Using the entries that follow, collect the lines where the word "will" appears.

● Extracted data entries:
———

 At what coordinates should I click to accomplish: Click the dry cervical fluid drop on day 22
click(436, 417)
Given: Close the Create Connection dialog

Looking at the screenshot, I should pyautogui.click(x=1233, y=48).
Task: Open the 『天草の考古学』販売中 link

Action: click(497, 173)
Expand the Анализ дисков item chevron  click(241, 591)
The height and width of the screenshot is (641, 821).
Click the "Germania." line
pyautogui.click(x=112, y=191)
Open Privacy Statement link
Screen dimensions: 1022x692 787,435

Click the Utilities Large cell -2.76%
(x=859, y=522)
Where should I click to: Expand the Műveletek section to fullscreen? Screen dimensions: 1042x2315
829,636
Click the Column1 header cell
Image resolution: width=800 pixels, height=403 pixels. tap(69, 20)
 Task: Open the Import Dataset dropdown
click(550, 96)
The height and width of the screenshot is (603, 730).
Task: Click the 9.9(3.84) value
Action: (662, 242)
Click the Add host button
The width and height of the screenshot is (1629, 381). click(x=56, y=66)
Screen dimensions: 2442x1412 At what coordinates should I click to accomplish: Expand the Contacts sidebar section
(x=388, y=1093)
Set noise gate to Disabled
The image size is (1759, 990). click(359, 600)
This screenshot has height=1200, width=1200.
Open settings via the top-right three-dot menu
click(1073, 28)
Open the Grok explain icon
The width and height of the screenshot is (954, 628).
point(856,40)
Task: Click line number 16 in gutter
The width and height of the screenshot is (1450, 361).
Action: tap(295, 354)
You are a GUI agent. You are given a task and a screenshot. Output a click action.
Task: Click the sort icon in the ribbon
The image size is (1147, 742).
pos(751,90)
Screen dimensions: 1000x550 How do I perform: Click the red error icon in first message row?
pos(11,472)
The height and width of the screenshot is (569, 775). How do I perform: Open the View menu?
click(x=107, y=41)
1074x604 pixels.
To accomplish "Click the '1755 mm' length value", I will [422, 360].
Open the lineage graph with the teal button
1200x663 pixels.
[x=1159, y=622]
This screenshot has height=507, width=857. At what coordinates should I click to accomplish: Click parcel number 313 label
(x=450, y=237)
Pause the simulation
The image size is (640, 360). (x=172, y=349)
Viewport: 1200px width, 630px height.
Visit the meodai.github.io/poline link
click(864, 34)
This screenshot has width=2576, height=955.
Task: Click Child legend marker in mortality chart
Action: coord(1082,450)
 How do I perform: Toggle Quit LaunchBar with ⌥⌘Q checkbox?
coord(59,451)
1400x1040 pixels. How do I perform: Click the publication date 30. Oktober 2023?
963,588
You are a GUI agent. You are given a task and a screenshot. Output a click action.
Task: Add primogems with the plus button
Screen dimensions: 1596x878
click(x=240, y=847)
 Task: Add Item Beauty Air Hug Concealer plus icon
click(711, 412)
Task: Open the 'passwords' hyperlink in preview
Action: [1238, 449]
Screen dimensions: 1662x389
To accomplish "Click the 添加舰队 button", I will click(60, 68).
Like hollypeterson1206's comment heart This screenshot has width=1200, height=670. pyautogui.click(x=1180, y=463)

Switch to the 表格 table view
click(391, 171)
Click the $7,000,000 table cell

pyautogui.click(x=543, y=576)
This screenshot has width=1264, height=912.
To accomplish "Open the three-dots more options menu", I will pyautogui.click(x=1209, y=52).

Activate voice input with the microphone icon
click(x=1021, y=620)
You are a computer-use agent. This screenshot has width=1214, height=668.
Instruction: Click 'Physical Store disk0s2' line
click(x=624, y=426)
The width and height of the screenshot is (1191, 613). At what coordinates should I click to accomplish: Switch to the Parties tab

———

● The completed task:
To accomplish "Click the '1755 mm' length value", I will [422, 360].
To accomplish "Click the 添加舰队 button", I will click(60, 68).
To accomplish "Open the three-dots more options menu", I will pyautogui.click(x=1209, y=52).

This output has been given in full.